Infinitely Losing My Edge
Yeah, I'm losing my edge.
I'm losing my edge.
The kids are coming up from behind.
I'm losing my edge.
I'm losing my edge to the kids from Belgium and from Philadelphia.
But I was there.
I was there in 1973.
I was there at the first Television show in New York.
I'm losing my edge.
I'm losing my edge to the kids whose footsteps I hear when they get on the decks.
I'm losing my edge to the internet seekers who can tell me every member of every good group from 1969 to 1971.
I'm losing my edge.
To all the kids in Cairo and Taipei.
I'm losing my edge to the art-school Paris kids in little jackets and borrowed nostalgia for the unremembered nineties.
I'm losing my edge.
I'm losing my edge.
I can hear the footsteps every night on the decks.
But I was there.
I was there in 1979 at the first Josef K practice in a loft in Edinburgh.
I was working on the chamberlin sounds with much patience.
I was there when Tom Verlaine started up his first band.
I told him, "Don't do it that way. You'll never make a dime."
I was there.
I was the first guy playing Lou Reed to the electroclash kids.
I played it at the Roxy.
Everybody thought I was crazy.
We all know.
I was there.
I was there.
I've never been wrong.
But I'm losing my edge to better-looking people with better ideas and more talent.
And they're actually really, really nice.
I'm losing my edge.
I heard you have a compilation of every good song ever done by anybody.
Every great song by Banda Bassotti. All the underground hits.
All China Crisis tracks. I heard you have a vinyl of every The Red Krayola record on German import.
I heard that you have a white label of every seminal funk hit - 1985, '86, '87.
I heard that you have a CD compilation of every good '50s cut and another box set from the '90s.
I hear you're buying a güiro and a harpsichord and are throwing your macbook out the window because you want to make something real. You want to make a The Angels of Light record.
I hear that you and your band have sold your mellotron and bought an organ.
I hear that you and your band have sold your organ and bought a mellotron.
I hear everybody that you know is more relevant than everybody that I know.

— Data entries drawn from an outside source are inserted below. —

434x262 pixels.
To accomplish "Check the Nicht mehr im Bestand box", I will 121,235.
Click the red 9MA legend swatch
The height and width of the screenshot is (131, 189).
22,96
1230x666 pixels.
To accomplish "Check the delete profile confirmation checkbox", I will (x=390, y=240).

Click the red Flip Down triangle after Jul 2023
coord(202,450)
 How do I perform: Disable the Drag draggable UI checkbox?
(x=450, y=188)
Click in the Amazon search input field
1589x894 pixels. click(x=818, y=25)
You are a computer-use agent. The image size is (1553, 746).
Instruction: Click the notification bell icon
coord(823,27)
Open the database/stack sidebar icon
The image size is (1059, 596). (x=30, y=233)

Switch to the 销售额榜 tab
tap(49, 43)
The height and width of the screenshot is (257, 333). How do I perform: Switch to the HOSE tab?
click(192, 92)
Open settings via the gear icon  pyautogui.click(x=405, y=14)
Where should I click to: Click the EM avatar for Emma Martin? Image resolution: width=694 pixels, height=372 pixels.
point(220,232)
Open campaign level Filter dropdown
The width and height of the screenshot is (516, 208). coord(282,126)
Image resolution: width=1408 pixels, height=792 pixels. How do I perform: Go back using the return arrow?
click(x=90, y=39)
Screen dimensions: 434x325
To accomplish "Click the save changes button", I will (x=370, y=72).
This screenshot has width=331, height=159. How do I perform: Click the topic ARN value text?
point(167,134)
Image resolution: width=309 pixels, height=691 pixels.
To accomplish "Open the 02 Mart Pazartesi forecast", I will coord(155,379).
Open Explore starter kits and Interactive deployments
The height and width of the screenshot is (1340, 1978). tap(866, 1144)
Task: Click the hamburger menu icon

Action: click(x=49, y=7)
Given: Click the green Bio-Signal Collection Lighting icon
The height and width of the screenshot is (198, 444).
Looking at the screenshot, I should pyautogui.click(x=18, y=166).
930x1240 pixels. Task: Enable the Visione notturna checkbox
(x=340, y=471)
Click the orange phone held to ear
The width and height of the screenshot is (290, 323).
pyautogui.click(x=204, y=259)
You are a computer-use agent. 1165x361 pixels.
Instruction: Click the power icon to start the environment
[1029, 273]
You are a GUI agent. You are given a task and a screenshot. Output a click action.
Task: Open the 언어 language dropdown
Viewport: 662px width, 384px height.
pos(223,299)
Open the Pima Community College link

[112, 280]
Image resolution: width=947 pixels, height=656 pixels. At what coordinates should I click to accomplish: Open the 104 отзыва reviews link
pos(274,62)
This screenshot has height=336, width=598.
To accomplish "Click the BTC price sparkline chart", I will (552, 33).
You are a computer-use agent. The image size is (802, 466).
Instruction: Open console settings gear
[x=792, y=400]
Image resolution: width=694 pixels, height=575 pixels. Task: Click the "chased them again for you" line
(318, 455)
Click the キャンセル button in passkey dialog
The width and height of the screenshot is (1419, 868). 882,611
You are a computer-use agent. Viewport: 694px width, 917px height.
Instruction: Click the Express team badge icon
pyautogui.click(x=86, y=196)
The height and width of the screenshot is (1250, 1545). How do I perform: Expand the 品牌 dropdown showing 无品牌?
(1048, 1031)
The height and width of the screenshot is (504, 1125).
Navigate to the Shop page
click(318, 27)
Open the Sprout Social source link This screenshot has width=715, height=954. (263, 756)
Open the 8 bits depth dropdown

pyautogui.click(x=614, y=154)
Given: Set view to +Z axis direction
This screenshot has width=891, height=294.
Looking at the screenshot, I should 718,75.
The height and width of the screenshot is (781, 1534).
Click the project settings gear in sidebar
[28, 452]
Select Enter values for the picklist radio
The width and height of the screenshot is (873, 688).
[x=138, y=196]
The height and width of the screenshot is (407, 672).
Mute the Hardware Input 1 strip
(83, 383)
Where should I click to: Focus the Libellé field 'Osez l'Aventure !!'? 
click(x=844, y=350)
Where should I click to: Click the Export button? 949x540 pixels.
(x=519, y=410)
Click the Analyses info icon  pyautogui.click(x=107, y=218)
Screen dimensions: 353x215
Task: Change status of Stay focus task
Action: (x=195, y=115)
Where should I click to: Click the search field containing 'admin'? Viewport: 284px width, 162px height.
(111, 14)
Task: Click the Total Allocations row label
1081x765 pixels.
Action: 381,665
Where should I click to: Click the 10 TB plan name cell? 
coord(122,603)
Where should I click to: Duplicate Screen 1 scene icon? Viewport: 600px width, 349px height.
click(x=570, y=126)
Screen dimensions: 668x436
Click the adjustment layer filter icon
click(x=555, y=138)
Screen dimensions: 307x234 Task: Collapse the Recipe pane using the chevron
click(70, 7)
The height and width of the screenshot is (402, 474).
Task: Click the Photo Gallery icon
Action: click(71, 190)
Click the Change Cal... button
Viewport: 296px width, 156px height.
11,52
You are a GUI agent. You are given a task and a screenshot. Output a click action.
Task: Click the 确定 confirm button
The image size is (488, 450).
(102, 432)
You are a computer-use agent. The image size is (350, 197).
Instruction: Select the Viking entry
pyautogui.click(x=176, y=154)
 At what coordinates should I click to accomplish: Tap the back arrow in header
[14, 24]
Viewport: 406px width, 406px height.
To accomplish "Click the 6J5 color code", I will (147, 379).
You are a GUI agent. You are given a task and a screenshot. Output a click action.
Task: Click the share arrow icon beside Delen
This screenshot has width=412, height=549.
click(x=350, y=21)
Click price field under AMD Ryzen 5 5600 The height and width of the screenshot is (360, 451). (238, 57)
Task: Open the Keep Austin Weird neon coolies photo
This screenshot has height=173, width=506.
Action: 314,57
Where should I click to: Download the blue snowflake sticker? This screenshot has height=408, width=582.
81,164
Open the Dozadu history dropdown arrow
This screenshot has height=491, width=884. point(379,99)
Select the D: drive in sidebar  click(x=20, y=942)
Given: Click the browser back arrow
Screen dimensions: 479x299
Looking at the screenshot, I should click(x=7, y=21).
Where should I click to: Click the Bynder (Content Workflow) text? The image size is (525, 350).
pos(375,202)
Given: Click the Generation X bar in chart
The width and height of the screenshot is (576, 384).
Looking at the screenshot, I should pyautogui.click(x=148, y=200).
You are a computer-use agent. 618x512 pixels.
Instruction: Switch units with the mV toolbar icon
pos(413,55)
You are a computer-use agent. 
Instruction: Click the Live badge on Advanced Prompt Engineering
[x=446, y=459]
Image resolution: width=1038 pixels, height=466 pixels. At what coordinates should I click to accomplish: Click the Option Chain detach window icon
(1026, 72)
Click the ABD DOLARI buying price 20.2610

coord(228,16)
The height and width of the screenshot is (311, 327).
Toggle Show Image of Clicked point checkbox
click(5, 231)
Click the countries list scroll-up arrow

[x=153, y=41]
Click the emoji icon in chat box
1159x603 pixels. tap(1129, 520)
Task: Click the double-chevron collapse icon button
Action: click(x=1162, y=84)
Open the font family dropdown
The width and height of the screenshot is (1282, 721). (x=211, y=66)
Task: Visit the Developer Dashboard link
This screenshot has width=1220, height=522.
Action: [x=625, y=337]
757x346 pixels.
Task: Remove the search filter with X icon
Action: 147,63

But have you seen my records?
Letta Mbulu,
Youth Brigade,
Lou Reed & John Cale,
The Birthday Party,
Scott Walker + Sunn O))),
Sun City Girls,
Blake Baxter,
E-Dancer,
Sight & Sound,
The Barracudas,
Mandrill,
Minor Threat,
Jerry's Kids,
The Stooges,
Desert Stars,
The J.B.'s,
Schoolly D,
Howard Jones,
Niagra,
Harry Pussy,
Jawbox,
Buzzcocks,
Shoche,
Excepter,
Suicide,
Mark Hollis,
Spandau Ballet,
Japan,
Lower 48,
The Beau Brummels,
T.S.O.L.,
Wally Richardson,
Stockholm Monsters,
Gary Puckett & The Union Gap,
Arcadia,
World's Most,
Ronnie Foster,
Agitation Free,
Au Pairs,
The Fire Engines,
The Alarm Clocks,
Funkadelic,
EPMD,
8 Eyed Spy,
Crash Course in Science,
Bootsy Collins,
Fugazi,
Nation of Ulysses,
Teenage Jesus and the Jerks,
N.O.R.E. Featuring Pharrell,
Marc Romboy vs. Booka Shade,
Nick Fraelich,
Roxy Music,
H. Thieme,
Beasts of Bourbon,
Dennis Brown,
The Young Rascals,
Sällskapet,
Morten Harket,
the Fania All-Stars,
Thee Headcoats,
Electric Prunes, Electric Prunes, Electric Prunes, Electric Prunes.
You don't know what you really want.
You don't know what you really want.
You don't know what you really want.
You don't know what you really want.
You don't know what you really want.
You don't know what you really want.
You don't know what you really want.
You don't know what you really want.
You don't know what you really want.
You don't know what you really want.
You don't know what you really want.
You don't know what you really want.
You don't know what you really want.
You don't know what you really want.
You don't know what you really want.